(Items from a data source)

- - -

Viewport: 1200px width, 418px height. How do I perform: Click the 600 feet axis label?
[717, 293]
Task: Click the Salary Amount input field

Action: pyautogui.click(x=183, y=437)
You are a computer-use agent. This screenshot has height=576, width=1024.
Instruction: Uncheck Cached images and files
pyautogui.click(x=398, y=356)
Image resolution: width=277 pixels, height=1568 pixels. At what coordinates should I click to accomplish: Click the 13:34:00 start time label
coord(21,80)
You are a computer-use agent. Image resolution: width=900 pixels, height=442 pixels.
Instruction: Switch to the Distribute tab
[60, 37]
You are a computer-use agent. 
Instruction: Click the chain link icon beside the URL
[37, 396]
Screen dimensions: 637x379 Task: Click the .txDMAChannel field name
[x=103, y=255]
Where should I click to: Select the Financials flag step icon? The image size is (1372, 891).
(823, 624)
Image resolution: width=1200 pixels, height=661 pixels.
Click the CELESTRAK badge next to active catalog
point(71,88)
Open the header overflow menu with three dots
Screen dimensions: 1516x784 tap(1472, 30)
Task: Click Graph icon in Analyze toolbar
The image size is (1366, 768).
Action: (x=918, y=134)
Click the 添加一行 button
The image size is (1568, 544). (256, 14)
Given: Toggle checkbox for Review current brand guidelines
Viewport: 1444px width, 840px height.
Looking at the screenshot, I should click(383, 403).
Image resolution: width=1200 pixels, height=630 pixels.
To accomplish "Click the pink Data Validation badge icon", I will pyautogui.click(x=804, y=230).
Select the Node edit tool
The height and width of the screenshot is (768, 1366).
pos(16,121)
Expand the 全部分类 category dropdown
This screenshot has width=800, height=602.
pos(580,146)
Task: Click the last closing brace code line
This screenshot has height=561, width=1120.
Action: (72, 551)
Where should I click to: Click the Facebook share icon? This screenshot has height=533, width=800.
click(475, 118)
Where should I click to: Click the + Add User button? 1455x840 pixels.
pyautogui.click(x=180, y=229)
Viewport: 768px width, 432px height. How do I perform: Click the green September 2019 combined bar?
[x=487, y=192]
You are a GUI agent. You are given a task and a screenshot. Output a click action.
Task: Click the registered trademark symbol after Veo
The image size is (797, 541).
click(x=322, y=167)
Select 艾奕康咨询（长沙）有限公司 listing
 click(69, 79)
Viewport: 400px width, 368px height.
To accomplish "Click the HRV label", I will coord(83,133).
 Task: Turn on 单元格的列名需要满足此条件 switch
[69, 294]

- - -

▶ [WHAT THE TASK ASKS]:
Please render the records starting at the line containing "Where should I click to: Click the Facebook" and ending at the line containing "click(69, 79)" as a numbered list, leaving out any blank lines.

▶ [EXERCISE ANSWER]:
1. Where should I click to: Click the Facebook share icon? This screenshot has height=533, width=800.
2. click(475, 118)
3. Where should I click to: Click the + Add User button? 1455x840 pixels.
4. pyautogui.click(x=180, y=229)
5. Viewport: 768px width, 432px height. How do I perform: Click the green September 2019 combined bar?
6. [x=487, y=192]
7. You are a GUI agent. You are given a task and a screenshot. Output a click action.
8. Task: Click the registered trademark symbol after Veo
9. The image size is (797, 541).
10. click(x=322, y=167)
11. Select 艾奕康咨询（长沙）有限公司 listing
12.  click(69, 79)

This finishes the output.